An embryologist at KKH looking for healthy sperm. One technique involves steps like selecting and injecting sperm directly into an egg. ST PHOTO LIM YAOHUI
SINGAPORE – Among the first patients Ms Amy Lee Shaw Ni met when she was cutting her teeth as a junior embryologist at Singapore General Hospital (SGH) was a young couple from Hong Kong hoping to get pregnant.
Their in-vitro fertilisation (IVF) treatment at the hospital’s Centre for Assisted Reproduction (Care) started in August 1993, around the same time the King of Pop Michael Jackson was performing in Singapore.
The procedure required the wife to regularly inject herself with follicle-stimulating hormone to boost the production of multiple eggs. Not wanting to miss watching the music legend and his moonwalk, the wife took the stimulation drug in a cooler bag to the concert and injected herself during the interval, Ms Lee recalls.

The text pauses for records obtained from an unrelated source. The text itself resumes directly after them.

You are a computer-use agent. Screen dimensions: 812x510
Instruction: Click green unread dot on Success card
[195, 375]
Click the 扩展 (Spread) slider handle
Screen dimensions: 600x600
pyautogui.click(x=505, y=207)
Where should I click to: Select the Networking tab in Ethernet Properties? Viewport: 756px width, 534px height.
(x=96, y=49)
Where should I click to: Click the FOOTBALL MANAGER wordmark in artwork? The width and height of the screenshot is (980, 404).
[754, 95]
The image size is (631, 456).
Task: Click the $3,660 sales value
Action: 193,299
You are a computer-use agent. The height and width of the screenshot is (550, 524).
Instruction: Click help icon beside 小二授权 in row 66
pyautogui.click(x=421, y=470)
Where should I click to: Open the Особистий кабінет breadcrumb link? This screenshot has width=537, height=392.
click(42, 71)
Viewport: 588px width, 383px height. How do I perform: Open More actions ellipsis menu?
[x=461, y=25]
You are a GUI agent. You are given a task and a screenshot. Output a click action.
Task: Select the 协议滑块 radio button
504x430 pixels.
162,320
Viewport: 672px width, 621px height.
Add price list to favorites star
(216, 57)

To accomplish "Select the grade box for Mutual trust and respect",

The wife later delivered triplets, one boy and two girls, as a result of three successful embryo implants.
Fast forward 30 years: Michael Jackson is gone, Taylor Swift reigns supreme, and Ms Lee is the chief embryologist at Care.
Practices in reproductive medicine have evolved, and couples are now advised against multiple embryo implantations to mitigate the risks of multiple pregnancies, including miscarriage, preterm labour, hypertension and diabetes.
Singapore’s total fertility rate (TFR) has also
plummeted to a record low, dipping below 1 for the first time in the nation’s history. The TFR, which refers to the average number of babies each woman would have during her reproductive years, has continued its decline from 1.04 in 2022 and 1.12 in 2021.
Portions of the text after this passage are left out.